Records from a data source
○ ○ ○ ○ ○ ○ ○

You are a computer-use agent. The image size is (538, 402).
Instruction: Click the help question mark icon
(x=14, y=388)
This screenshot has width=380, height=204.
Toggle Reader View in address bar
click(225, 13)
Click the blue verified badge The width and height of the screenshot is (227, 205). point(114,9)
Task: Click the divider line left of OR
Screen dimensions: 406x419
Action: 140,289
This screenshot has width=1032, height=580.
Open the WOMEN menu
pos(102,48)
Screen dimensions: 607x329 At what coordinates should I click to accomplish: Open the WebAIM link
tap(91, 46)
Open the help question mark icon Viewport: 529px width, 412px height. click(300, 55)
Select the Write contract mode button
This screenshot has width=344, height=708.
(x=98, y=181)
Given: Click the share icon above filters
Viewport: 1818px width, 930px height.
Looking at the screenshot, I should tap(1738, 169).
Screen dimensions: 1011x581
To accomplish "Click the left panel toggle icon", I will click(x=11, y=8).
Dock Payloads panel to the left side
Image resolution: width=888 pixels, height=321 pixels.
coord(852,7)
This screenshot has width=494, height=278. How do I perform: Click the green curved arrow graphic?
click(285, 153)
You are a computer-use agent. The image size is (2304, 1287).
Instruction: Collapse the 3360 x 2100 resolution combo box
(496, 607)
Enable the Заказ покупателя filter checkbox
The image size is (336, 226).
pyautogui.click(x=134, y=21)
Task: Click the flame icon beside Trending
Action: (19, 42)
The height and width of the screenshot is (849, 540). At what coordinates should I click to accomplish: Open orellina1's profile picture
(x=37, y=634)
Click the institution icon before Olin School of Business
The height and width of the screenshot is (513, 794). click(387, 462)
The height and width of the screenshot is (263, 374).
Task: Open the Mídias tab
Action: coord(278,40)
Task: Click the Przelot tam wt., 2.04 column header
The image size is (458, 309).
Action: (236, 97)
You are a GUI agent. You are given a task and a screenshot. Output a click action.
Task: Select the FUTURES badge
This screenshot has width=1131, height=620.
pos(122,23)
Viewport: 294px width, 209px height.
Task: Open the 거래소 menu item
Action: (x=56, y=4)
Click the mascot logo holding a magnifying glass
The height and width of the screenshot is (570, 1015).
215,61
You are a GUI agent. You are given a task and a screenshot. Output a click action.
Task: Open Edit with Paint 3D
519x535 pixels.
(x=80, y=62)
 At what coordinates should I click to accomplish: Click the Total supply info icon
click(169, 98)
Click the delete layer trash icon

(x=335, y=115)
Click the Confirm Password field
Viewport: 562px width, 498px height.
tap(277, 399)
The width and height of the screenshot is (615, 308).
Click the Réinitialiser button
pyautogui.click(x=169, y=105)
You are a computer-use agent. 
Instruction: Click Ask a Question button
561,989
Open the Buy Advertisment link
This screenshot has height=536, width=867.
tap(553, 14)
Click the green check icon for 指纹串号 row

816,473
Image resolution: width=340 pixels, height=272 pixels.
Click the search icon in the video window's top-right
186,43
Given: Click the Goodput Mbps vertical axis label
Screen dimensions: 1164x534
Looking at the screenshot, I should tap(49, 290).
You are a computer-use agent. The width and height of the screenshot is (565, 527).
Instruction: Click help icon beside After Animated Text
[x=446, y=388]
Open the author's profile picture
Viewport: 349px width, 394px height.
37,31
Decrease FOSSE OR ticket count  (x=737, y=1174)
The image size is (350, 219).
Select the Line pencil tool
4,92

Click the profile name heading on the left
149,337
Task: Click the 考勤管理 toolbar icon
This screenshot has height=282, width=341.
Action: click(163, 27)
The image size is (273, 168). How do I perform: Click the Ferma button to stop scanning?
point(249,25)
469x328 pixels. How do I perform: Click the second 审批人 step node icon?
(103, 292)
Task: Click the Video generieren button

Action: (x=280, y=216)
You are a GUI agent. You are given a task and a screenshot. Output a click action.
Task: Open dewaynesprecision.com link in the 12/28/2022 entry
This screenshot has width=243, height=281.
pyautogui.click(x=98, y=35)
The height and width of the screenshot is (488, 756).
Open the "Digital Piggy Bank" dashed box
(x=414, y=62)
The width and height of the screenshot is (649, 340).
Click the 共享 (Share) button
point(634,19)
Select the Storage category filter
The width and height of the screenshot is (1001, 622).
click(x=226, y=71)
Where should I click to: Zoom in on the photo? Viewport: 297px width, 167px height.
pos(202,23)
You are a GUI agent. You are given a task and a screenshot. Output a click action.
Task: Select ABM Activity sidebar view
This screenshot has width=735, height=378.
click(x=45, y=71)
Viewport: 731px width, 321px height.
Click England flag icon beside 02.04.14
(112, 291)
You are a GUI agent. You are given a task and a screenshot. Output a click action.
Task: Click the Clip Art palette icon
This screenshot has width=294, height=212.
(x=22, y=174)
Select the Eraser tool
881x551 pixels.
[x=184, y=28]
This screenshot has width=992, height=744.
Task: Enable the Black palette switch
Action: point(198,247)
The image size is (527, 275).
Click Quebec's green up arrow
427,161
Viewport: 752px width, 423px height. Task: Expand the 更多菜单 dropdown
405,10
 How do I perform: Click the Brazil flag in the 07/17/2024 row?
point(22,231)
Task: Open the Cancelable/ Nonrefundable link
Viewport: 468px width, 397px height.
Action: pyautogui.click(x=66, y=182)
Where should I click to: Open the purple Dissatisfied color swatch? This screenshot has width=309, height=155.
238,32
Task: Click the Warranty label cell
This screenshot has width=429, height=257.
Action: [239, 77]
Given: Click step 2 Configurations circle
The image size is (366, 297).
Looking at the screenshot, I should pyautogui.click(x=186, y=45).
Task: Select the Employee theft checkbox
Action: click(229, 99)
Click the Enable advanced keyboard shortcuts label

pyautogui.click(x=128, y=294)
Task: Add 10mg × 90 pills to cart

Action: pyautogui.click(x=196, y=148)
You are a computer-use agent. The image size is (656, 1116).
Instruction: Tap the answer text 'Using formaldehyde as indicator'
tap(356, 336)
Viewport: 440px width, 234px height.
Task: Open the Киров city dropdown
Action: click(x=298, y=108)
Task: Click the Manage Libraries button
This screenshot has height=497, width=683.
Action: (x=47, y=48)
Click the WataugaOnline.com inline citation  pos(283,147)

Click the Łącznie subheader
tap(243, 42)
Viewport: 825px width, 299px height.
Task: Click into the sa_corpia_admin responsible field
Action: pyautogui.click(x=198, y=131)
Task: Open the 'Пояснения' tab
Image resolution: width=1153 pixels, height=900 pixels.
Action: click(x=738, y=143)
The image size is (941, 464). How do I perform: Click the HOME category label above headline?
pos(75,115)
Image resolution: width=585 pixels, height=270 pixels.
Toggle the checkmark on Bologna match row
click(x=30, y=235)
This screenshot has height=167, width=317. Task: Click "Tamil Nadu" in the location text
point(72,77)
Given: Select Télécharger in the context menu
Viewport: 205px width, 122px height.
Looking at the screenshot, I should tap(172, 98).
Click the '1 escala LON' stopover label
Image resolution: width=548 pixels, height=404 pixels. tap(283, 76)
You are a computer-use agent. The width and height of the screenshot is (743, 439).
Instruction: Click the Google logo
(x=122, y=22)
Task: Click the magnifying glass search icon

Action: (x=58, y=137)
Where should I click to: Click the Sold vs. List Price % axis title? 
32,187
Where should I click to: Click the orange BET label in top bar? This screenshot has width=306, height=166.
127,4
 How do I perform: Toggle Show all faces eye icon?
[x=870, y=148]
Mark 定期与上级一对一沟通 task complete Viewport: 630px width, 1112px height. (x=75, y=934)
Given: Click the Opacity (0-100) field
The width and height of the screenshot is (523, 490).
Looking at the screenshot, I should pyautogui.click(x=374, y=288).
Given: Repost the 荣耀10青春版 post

○ ○ ○ ○ ○ ○ ○

→ **YOUR OBJECTIVE**
Beginning with the line that contains "Image resolution: width=585", repeat every line through the end of the records and nothing more.

→ **RESPONSE**
Image resolution: width=585 pixels, height=270 pixels.
Toggle the checkmark on Bologna match row
click(x=30, y=235)
This screenshot has height=167, width=317. Task: Click "Tamil Nadu" in the location text
point(72,77)
Given: Select Télécharger in the context menu
Viewport: 205px width, 122px height.
Looking at the screenshot, I should tap(172, 98).
Click the '1 escala LON' stopover label
Image resolution: width=548 pixels, height=404 pixels. tap(283, 76)
You are a computer-use agent. The width and height of the screenshot is (743, 439).
Instruction: Click the Google logo
(x=122, y=22)
Task: Click the magnifying glass search icon

Action: (x=58, y=137)
Where should I click to: Click the Sold vs. List Price % axis title? 
32,187
Where should I click to: Click the orange BET label in top bar? This screenshot has width=306, height=166.
127,4
 How do I perform: Toggle Show all faces eye icon?
[x=870, y=148]
Mark 定期与上级一对一沟通 task complete Viewport: 630px width, 1112px height. (x=75, y=934)
Given: Click the Opacity (0-100) field
The width and height of the screenshot is (523, 490).
Looking at the screenshot, I should pyautogui.click(x=374, y=288).
Given: Repost the 荣耀10青春版 post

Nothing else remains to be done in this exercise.